Total SA, Europe’s third-largest oil producer, agreed with Chesapeake Energy Corp. to acquire 25 percent of its upstream Barnett Shale assets.Total will pay $800 million in cash and up to another $1.45 billion by funding 60 percent of Chesapeake’s share of drilling and other costs in a joint venture. The companies said they also intend to acquire additional acreage in the Barnett Shale under the deal, which is still subject to regulatory approval and expected to close by the end of January.

The Total/Chesapeake joint venture is the second major deal in as many months. In December, Exxon Mobil Corp. said it would acquire Fort Worth’s XTO Energy, also a big player in the Barnett Shale, in a deal valued at $41 billion.

Unconventional gas in the U.S. “has been the biggest, most unexpected surprise in the U.S. and global energy,” Exane BNP Paribas analyst Irene Himona wrote in a recent note. Unconventional gas, including so-called tight gas, shale gas, and coalbed methane accounts for around 40% of U.S. gas output, she noted.

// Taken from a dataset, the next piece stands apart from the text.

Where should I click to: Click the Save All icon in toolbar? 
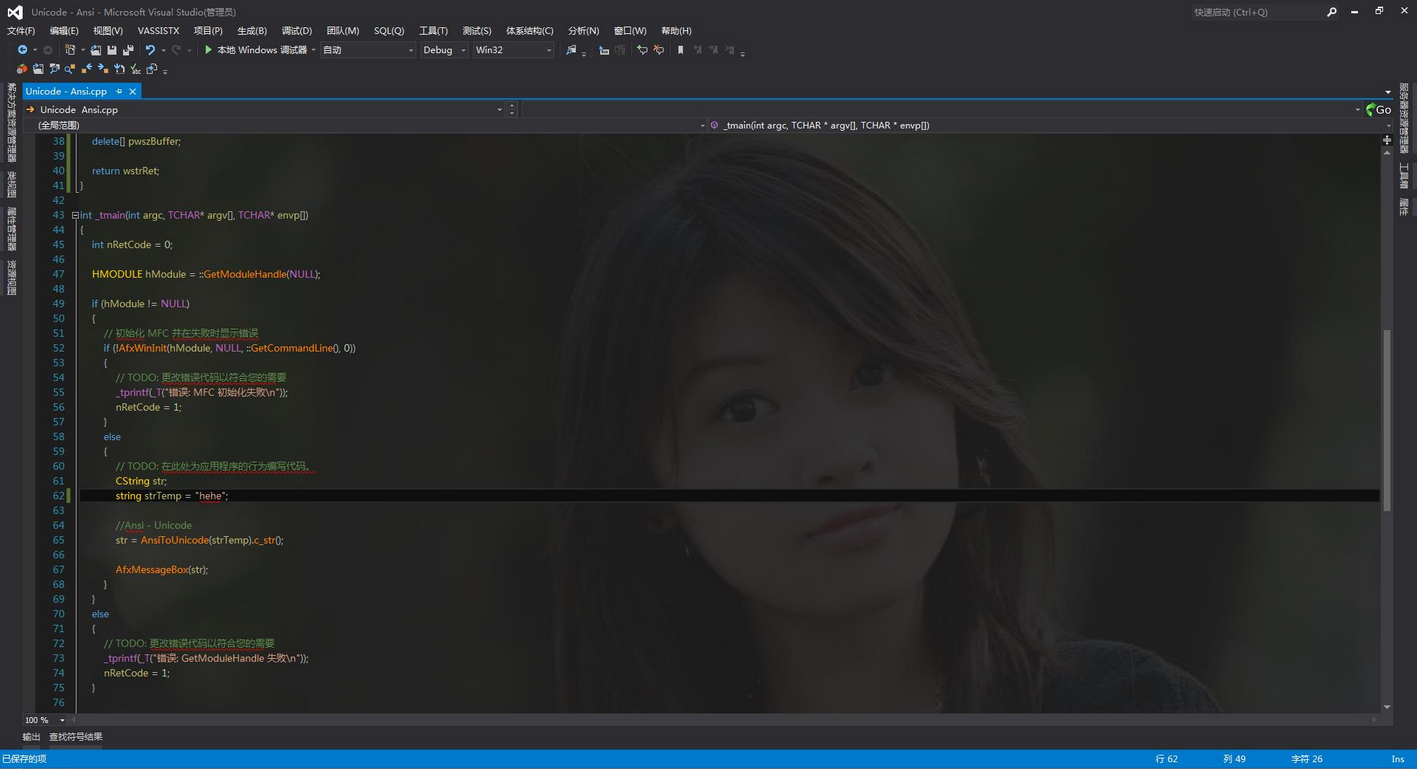pyautogui.click(x=129, y=49)
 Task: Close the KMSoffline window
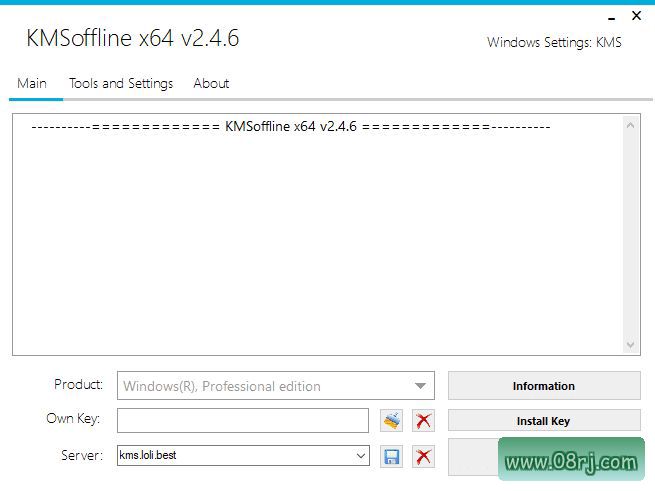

Total-Chesapeake deal is another sign of growing interest by the world’s largest oil companies in natural gas as oil resources become more difficult to find. European Giants BP (BP.L) and Statoil (STL.OL) have also entered into deal Chesapeake in the past 18 months. Western companies are also looking closer to home for investments, as barriers to investment in resource-rich countries such as Russia, Saudi Arabia limit their options.